CONSIGNE
Prolongez le texte consacré à Radio Meuh, la webradio de La Clusaz, en enchaînant sur sa dernière phrase.

TEXTE DE LA PAGE
★ ★ ★ ★

Quand il fait beau à La Clusaz, il est un chalet qui se repère de loin. Pas par son architecture – il ressemble à tous les chalets construits en station alpine dans les années 1970 – mais grâce au Solex bleu électrique qui barre l’entrée. Le véhicule garé à la va-vite masque partiellement la tête de vache munie d’un casque audio dessinée sur la porte : les armoiries de « la Meuh », la webradio de La Clusaz. Les occupants de l’édifice en bois l’ont affectueusement rebaptisé « la Maison de la Radio Meuh », en hommage au siège parisien de Radio France. C’est là, en ce premier mardi d’avril, dans un calme formidable, que Philippe Thévenet se remet doucement du week-end de fête qui a agité la station. À 44 ans, l’homme derrière Radio Meuh vient de clôturer avec son équipe la septième édition du Circus Festival, rendez-vous annuel des amateurs de funk, de world music et de reblochon. « J’ai pu dormir un peu ce matin, c’était nécessaire », baille le Savoyard au visage glabre. « On a démonté les structures, mais on a encore pas mal de paperasse administrative à remplir. » Deux jours plus tôt, Philippe Thévenet courait partout, de régie en concerts off installés dans les bars de la ville, alors que les Napolitains de Nu Guinea jouaient sous le chapiteau de la grande scène, que le public des Congolais Kokoko ! s’essayait à la transe alpine. « On commence à être rodé maintenant ! Les premières éditions, ça ne filait pas aussi droit, sourit le quarantenaire. Quand on a commencé tout ça, il n’y avait qu’une dalle de béton qui servait de parking à la place du chapiteau. »

★ ★ ★ ★

LIGNES DE DONNÉES

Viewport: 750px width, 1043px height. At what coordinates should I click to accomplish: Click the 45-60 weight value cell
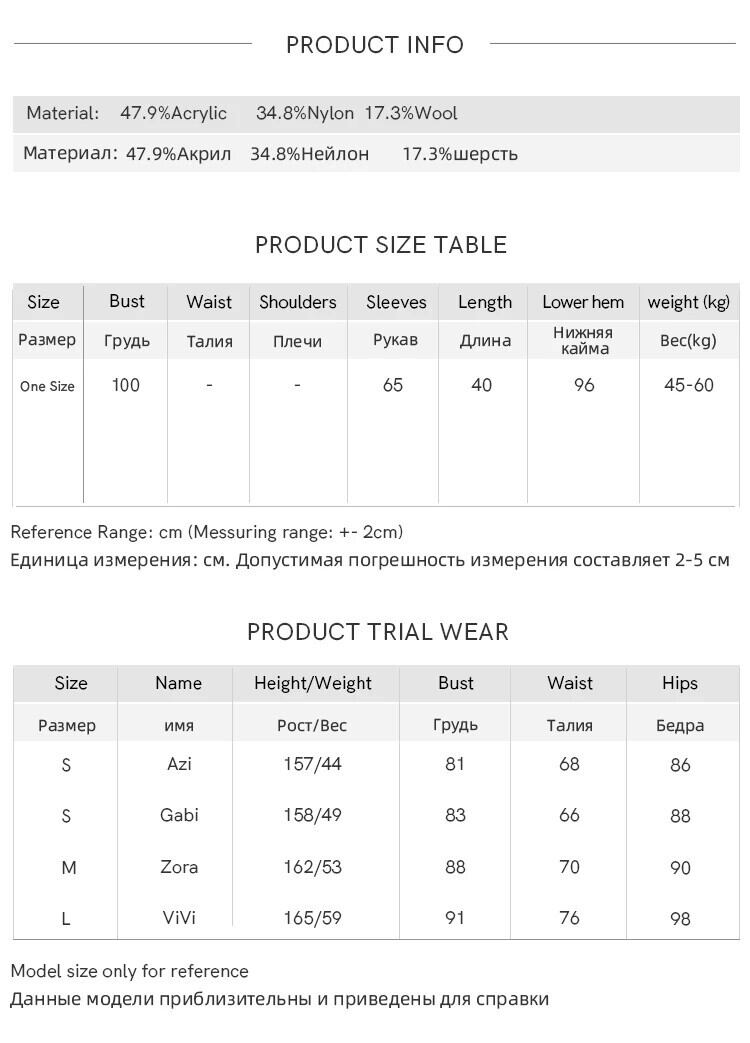689,385
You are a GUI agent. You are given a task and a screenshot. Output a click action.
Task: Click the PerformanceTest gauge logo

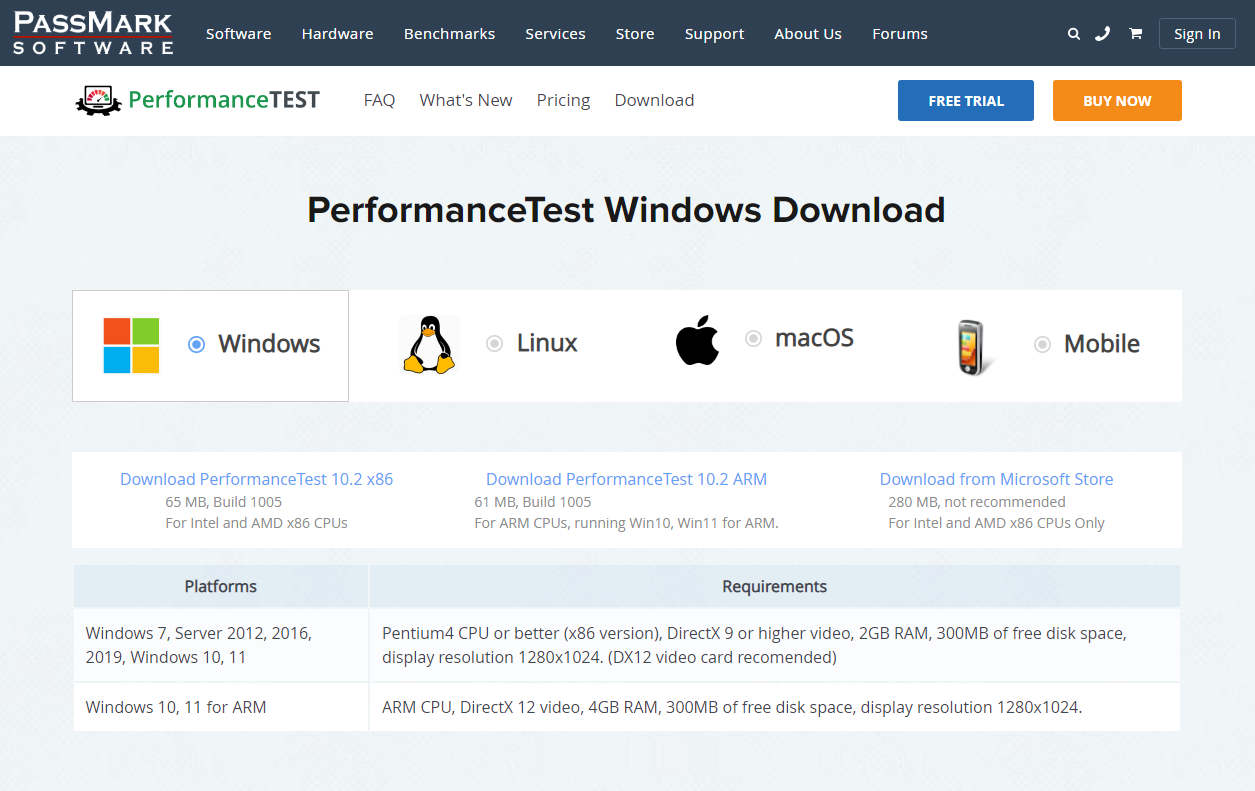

★ ★ ★ ★

RÉPONSE FINALE
©Nicolas Scordia

L’organisation de festival, ce n’était pas le cœur de métier du natif de La Clusaz. Issu d’une famille d’hôteliers, Philippe Thévenet avait un destin tout tracé, bien loin des ondes radiophoniques : il aurait dû reprendre le business familial, un hôtel historique de la station bâti dans les années 1940. « J’aurais pu m’assurer un revenu à vie, mais je ne m’y suis jamais vraiment vu », balaie l’intéressé. La faute en partie à son grand frère, qu’on imagine en santiags et surchemise en daim et qui l’initie dès l’adolescence à Neil Young et Bob Dylan. MTV fera le reste : comme tout teenager dans les 90’s, Philippe est victime de l’Unplugged de Nirvana. « À La Clusaz, on a la chance de ne pas être trop isolés de grandes villes comme Annecy ou Genève. Je pouvais trouver les disques de Soundgarden que je voulais à la Fnac. Si j’étais né à Albertville, ça aurait été moins facile. » La musique prend rapidement beaucoup de place dans la vie du Cluse. Il passe son bac, ne poursuit pas d’études, gagne sa vie comme saisonnier en hiver, voyage le reste du temps. « Parmi mes amis, je suis devenu le type branché musique. J’organisais les périples à Lyon pour assister au concert des Foo Fighters, je me tenais au courant des sorties », restitue-t-il.

« Attends un peu qu’on ait l’ADSL! »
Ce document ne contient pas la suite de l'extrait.